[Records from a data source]

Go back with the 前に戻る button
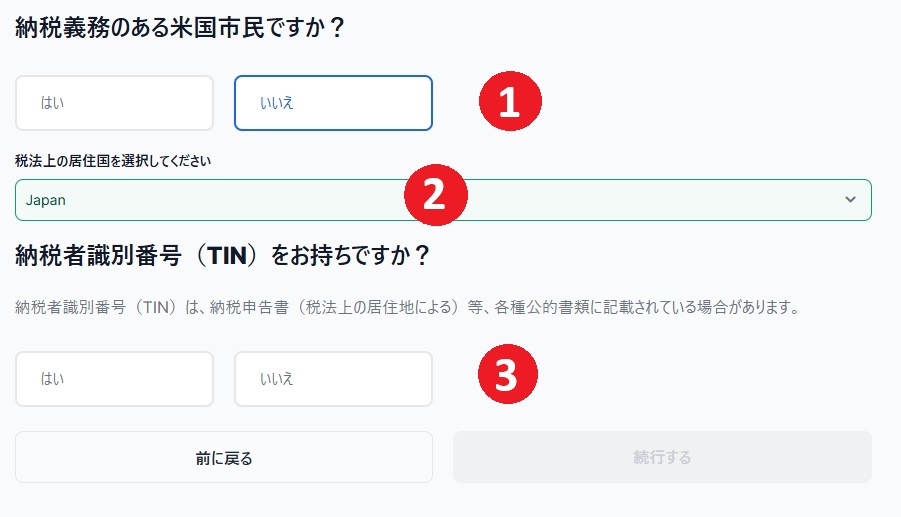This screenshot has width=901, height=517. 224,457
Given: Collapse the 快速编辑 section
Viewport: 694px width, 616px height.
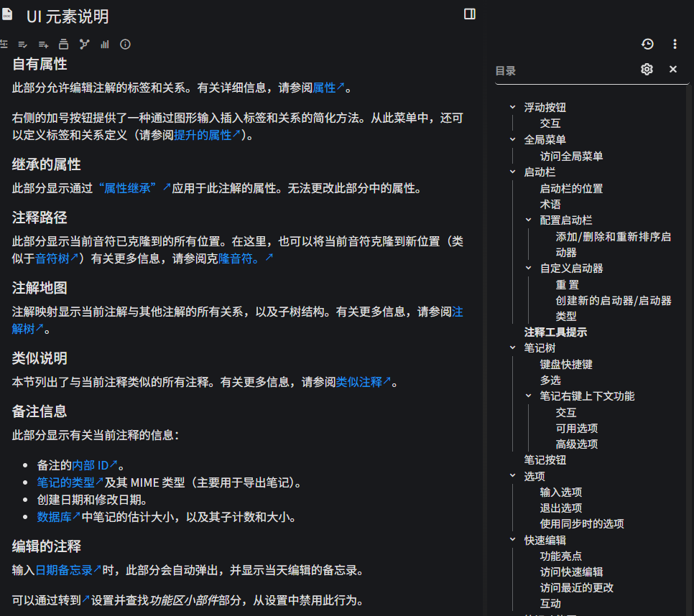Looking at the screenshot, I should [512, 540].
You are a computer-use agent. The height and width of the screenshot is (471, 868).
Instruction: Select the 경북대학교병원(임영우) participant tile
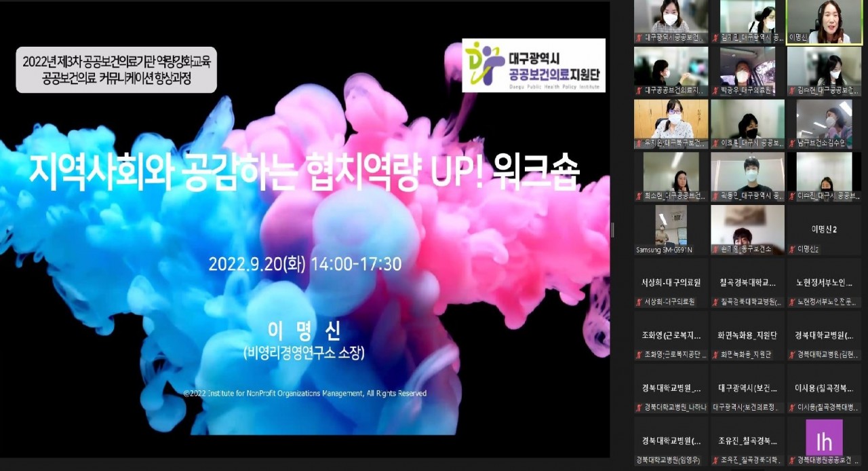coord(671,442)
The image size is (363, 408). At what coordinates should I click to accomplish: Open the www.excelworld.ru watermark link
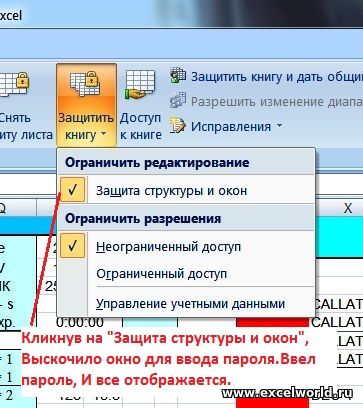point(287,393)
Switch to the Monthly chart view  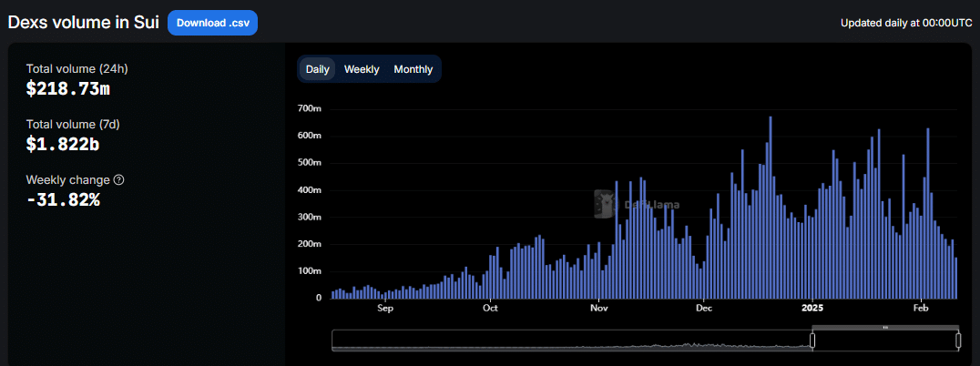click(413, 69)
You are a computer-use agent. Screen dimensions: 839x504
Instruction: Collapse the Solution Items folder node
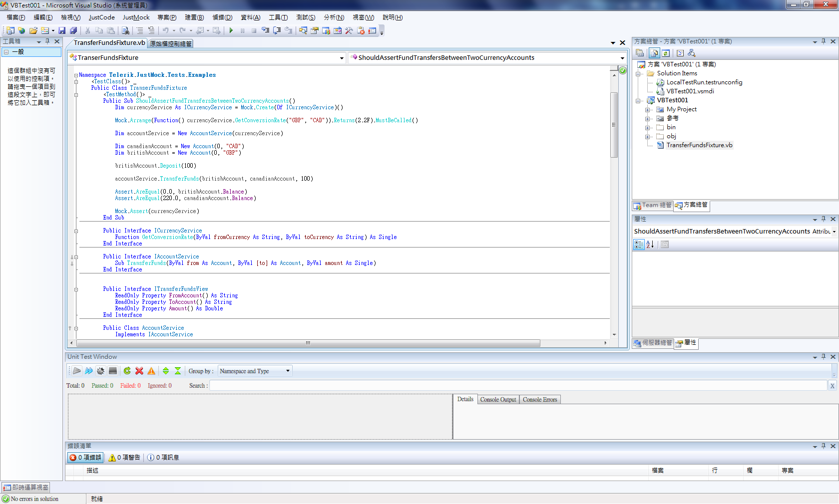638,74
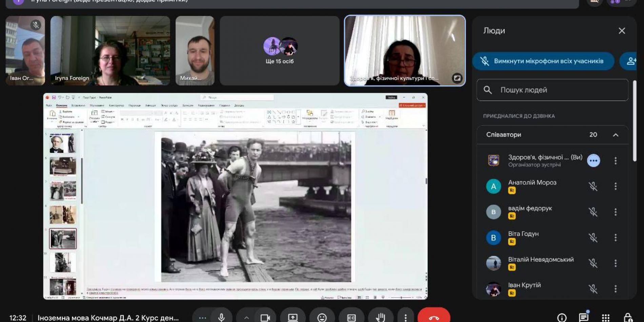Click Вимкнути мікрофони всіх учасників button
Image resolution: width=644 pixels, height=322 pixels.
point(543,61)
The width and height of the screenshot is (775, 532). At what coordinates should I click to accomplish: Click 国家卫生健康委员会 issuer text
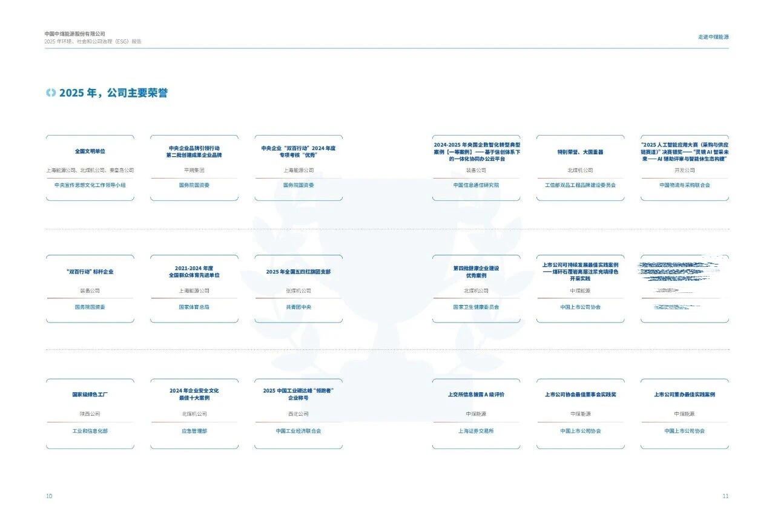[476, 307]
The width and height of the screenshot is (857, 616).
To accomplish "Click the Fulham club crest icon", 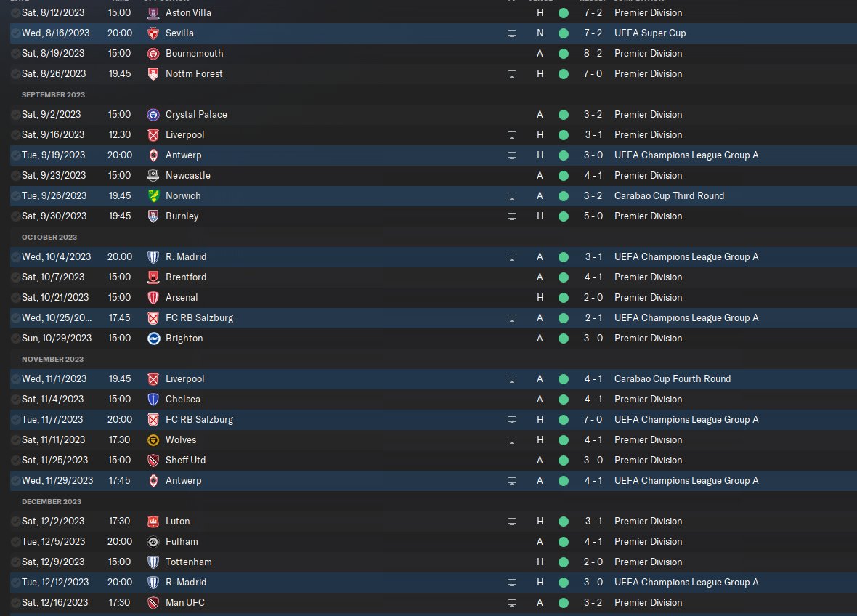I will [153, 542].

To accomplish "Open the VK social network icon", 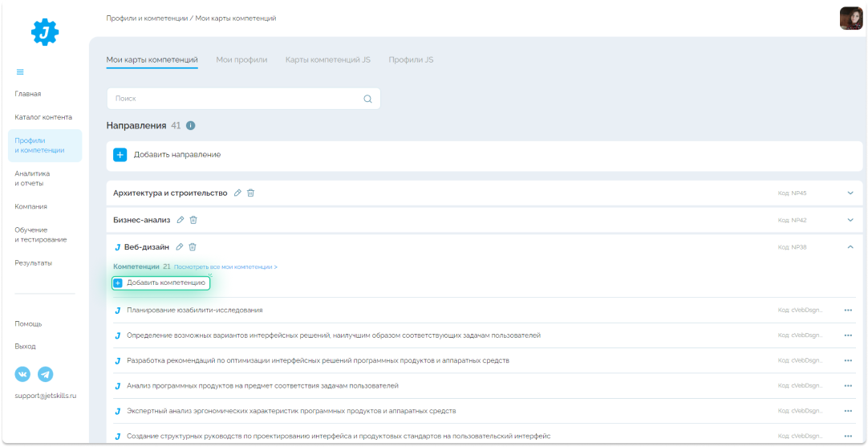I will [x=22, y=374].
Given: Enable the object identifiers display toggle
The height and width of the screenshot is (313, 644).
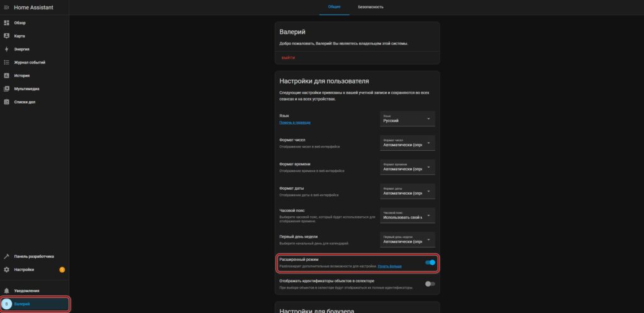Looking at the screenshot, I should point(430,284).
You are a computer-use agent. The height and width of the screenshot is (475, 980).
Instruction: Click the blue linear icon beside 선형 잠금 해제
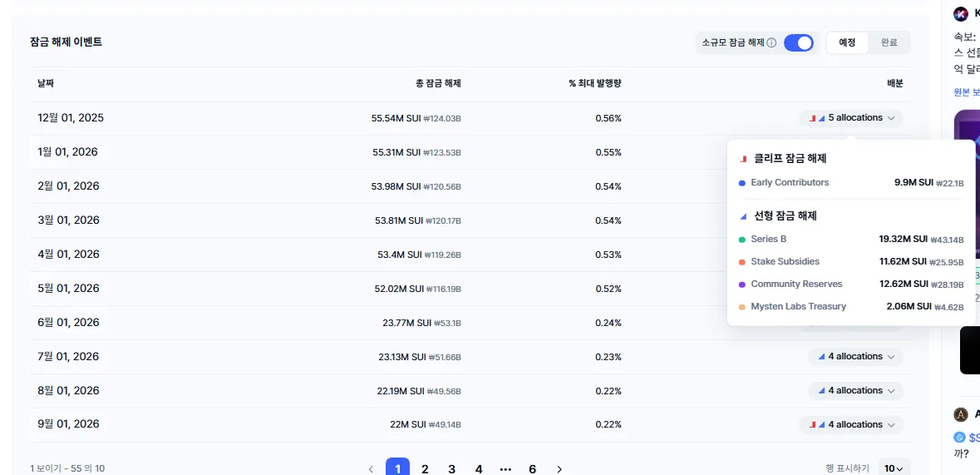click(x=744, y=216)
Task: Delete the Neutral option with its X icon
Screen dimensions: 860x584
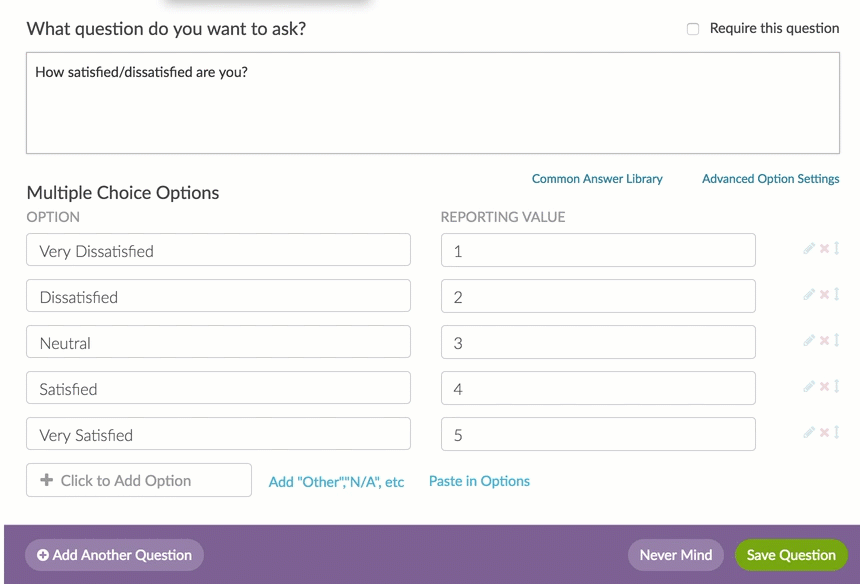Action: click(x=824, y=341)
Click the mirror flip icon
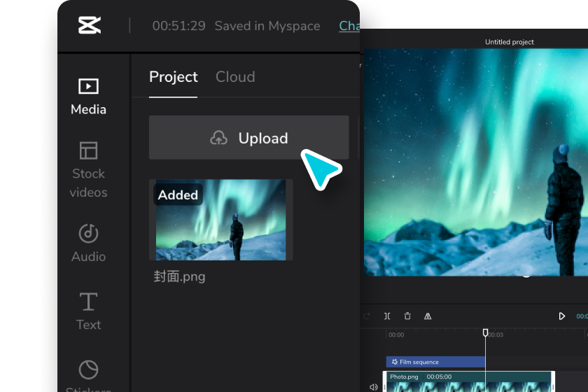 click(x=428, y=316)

▶ _Your goal_
Return, exactly as they appear, the lines from the line containing "Screen dimensions: 860x584" through the end of the records above, both ends included, without pictures.

▶ _Solved problem_
Screen dimensions: 860x584
Action: click(x=824, y=341)
Click the mirror flip icon
 click(x=428, y=316)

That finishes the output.